It’s been incredibly hectic since my amazing two-week trip to three countries (Dubai, Kuwait, Istanbul). On top of catching up with work, friends and family, there’s the usual household chores and other adult responsibilities to handle now that I have returned.
Even though it’s back to the usual humdrum of life after such an amazing experience, I came back with a renewed sense of vigour and I am working on my personal projects even more than before.
Every time I come back from traveling internationally, I always feel like my soul has been refreshed and renewed, which makes dealing with my life and mental state a little better. There is something about being out of your usual element and thrown into new countries and new cultures that has always been a love of mine because I feel like not only am I experiencing something different that helps me discover my true strength and personality, it also gives me a sense of hope that my life truly is worth living. This says a lot, especially as someone who suffers from anxiety and depression.
During my trip to Tokyo earlier this year, I had moments where depression got the better of me. I am incredibly susceptible when I am exhausted, regardless if it was a good exhaustion of exploring and learning new things. I had gone for therapy before my trip, and was doing my best to handle my emotional outburst, but found myself still going back into the same patterns that would eventually lead me to feeling hopeless and worthless.
But because I was out of my element, I saw the patterns of my depression and emotional cues a lot better than I would have had I remained in the same environment. And though I did break down crying during my trip, I saw it as a sign that I was doing okay and needed that little time out.

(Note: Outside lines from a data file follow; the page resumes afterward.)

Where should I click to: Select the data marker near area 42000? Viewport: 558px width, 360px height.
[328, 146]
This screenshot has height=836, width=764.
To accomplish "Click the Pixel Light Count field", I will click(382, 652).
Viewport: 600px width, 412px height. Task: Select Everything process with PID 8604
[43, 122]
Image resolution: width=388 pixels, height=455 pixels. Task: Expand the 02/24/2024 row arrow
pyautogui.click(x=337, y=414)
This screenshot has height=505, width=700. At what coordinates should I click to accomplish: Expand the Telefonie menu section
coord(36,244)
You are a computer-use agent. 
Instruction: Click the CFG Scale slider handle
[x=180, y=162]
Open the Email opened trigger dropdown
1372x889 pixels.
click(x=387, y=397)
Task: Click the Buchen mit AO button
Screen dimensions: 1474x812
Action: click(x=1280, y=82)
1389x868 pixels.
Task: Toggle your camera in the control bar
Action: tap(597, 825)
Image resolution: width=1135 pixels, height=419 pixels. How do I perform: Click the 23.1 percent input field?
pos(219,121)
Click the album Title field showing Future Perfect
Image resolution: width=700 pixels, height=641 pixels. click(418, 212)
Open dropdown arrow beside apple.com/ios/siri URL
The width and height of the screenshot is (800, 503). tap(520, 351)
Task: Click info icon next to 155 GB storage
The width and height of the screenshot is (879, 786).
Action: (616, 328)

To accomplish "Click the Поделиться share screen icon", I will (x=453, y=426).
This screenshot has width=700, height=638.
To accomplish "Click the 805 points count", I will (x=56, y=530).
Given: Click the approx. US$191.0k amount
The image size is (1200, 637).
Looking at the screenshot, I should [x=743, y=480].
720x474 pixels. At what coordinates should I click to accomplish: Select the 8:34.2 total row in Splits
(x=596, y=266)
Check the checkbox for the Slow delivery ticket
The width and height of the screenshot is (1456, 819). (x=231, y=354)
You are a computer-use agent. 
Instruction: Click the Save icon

Even though I still failed in controlling the patterns of my depression until the end of the trip, I still came home feeling incredibly hopeful that I was going to get a better grip of my mental illness eventually, as I know the patterns now.
Sadly I was sucked back into my usual state after getting into a car accident and found myself really torn as the patterns of depression came back in my usual familiar environment. The effects of my Tokyo trip faded and I was back to battling anxiety and depression.
The recent trip to Dubai – Kuwait – Turkey was a trip I somewhat dreaded initially. It was going to be longer than my Tokyo trip and I felt incredibly guilty for going on another holiday, especially one so fully sponsored by my parents. But I remember missing out on a trip to America that was sponsored by my parents as well for the same reasons I felt guilty about now, and I regretted that decision. I constantly looked back at that moment and lamented how I missed out on a great opportunity. And though every part of me was trying to guilt trip me about going, I took a leap of faith and went for it.
I’m so glad I did it, because I have never felt so out of my element in such a long time. And it was amazing.
Walking on the hot desert in Dubai as the sun set, tasting the best hummus and bread (IMO) in Kuwait, being able to witness the Hagia Sophia and other great cultural buildings in Istanbul, every minute I was out of my element in a country which I didn’t know the language or understand the culture, helped me learn more about myself, how I feel about the world and my place in it, and I was in turn gifted with a renewed strength and vigour I never knew I had.
I am aware that this energy that I’m running on is borrowed fuel as I plan out and work on my personal projects. That soon, just like after Tokyo, reality would hit and I would be back to square one. But I think traveling has a way of changing you, even if the changes are subtle. After Tokyo, I set out to get started on this blog and though I still falter in updating this and it’s still not in the best state that I want it to be, I still did what I set out to do.
In the same way, those two weeks continue to impact me in a way that I hope will continue to keep me going in life. The effects are fading, as expected, but at least the memories of it all will keep me going for longer.
I cannot deny that I am truly blessed.